Tonga legislators reject death penalty proposal

A public debate in Parliament this week rejected a suggestion that the death penalty be used to deter drug offenders.

Tonga has been combatting a growing drug problem for the past several years, leading to the Speaker of Parliament, Lord Fakafanua, calling for a debate on the topic, ‘Capital punishment is the best deterrent for illicit drugs offences.’

But the debaters voted 38 to 8 against the proposal.

RNZ Pacific’s Tonga correspondent Kalafi Moala said the death penalty remains on the law books in Tonga, but has not been applied for more than 40 years.

He said many in the community feel there are alternatives when trying to deal with the drug problem.

“They feel that in dealing with the drugs situation they have many other things that can be a solution rather than trying to bring in capital punishment as a deterrent,” he said.

“For example there is now someone who is serving a life sentence for drugs in Hu’atolitoli Prison, so there was a call ‘why bring back capital punishment if the extreme things happen.”
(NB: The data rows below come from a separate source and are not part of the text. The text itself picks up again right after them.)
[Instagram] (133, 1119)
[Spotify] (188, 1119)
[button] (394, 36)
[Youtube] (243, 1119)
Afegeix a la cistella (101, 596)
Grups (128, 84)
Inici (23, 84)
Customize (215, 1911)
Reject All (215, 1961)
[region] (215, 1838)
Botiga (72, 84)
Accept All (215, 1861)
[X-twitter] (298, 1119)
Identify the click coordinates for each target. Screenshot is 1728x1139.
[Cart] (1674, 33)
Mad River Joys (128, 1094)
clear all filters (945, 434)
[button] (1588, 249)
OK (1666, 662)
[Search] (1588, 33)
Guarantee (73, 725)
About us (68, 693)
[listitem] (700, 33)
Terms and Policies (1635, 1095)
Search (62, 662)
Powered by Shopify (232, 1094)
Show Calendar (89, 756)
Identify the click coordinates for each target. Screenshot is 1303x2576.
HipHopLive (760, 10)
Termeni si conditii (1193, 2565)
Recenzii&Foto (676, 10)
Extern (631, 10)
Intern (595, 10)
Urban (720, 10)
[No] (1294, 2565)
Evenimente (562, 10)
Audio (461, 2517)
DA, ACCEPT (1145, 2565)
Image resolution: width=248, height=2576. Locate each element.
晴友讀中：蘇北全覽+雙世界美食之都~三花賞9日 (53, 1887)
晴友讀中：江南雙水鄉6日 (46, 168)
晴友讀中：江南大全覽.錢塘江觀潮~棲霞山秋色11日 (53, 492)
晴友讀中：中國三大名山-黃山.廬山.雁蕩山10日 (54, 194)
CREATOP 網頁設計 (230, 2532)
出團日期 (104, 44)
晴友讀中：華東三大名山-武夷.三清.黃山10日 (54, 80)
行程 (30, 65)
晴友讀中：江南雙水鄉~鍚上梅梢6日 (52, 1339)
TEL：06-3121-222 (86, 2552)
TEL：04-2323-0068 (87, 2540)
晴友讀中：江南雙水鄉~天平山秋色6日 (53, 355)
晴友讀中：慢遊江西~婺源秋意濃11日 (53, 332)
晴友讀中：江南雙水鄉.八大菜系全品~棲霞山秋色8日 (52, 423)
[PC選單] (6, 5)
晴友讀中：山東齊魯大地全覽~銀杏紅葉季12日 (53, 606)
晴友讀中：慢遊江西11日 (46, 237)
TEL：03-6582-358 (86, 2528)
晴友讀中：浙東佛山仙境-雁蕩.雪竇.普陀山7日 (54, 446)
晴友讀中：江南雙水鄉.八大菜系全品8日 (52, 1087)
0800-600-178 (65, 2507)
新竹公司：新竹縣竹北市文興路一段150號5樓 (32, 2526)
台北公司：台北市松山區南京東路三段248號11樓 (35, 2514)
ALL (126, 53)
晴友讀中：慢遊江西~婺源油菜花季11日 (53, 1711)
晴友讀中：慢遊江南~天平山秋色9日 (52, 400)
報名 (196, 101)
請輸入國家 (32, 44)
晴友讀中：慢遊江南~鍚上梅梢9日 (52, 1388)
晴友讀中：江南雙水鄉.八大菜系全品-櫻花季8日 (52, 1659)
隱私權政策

Former New Zealand prime minister Helen Clark said on X (formerly Twitter): “Death penalty cannot be justified in any circumstances.”

Capital Punishment Justice Project (formerly Reprieve Australia) also raised concern that the Tongan Parliament was debating on the topic, saying “even contemplating [death penalty] is a regressive step for a de facto abolitionist state”.

Moala said the last use of capital punishment in Tonga was in 1982 when three people were hanged for murder.

This is not the first time that capital punished has been suggested as a drug deterrent in the Kingdom.

In 2004, the Tongan Legislative Assembly, prior to the country becoming more democratic, had voted narrowly, 10-7, against a proposal to use it for possession of illicit drugs.